The Securities and Exchange Commission has charged Boca Raton, Florida resident Scott Strochak, a former registered broker, for making material misrepresentations regarding an investment fund scheme that targeted retail investors and for acting as an unregistered broker.

The Securities and Exchange Commission has charged Boca Raton, Florida resident Scott Strochak, a former registered broker, for making material misrepresentations regarding an investment fund scheme that targeted retail investors and for acting as an unregistered broker.

The SEC alleges that Strochak participated in a fraudulent scheme that raised nearly $3.8 million from at least 17 retail investors until the SEC halted the scheme in February when it filed an emergency action against Castleberry Financial Services Group LLC, its president T. Jonathon Turner and its CEO Norman Strell.

According to the SEC’s complaint, Strochak, who had decades of experience in the financial services industry at firms such as Morgan Stanley, Merrill Lynch, And Neuberger Berman, solicited investors using false representations that Castleberry investments were bonded and insured by leading insurance companies, even after he received several complaints from investors who were not provided proof of such insurance.

The SEC claims that Strochak also allegedly misrepresented Castleberry’s profitability, despite knowing that the firm denied some investors’ requests to withdraw their principal due to insufficient funds.
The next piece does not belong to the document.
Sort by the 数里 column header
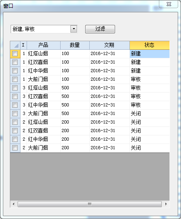181x219 pixels. pyautogui.click(x=75, y=45)
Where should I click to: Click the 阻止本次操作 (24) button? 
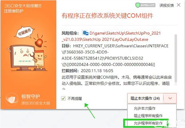[145, 98]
The SEC alleges that Strochak was reckless in repeating Castleberry’s false claims that it had grown by $600 million in capital and had 300 investors in 2018, when he knew that, as the sole sales agent until December 2018, he had brought in only about $2 million from about seven investors that year.

In a parallel criminal action, the U.S. Attorney’s Office for the Southern District of Florida criminally charged Turner, Strell and Strochak in May 2019. Strochak pleaded guilty on August 16, 2019 and is awaiting sentencing.
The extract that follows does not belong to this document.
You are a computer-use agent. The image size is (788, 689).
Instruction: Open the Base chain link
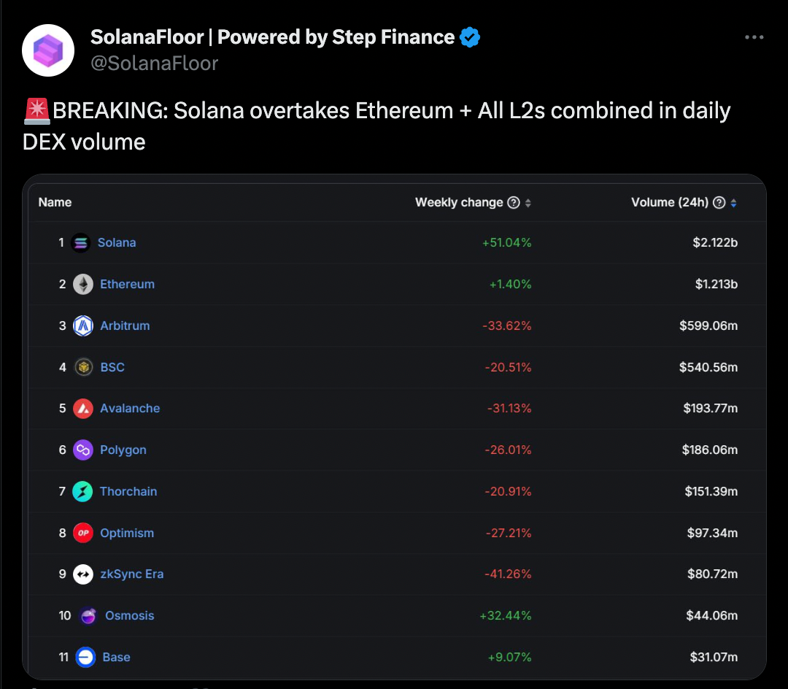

The SEC’s complaint, filed in the U.S. District Court for the Southern District of Florida alleges that Strochak violated the antifraud provisions of federal securities laws. He agreed to a judgment that permanently enjoins him from violating the charged provisions and orders him to pay disgorgement and prejudgment interest totaling $250,056, to be offset by any restitution order entered against him in the parallel criminal case. The settlement is subject to court approval.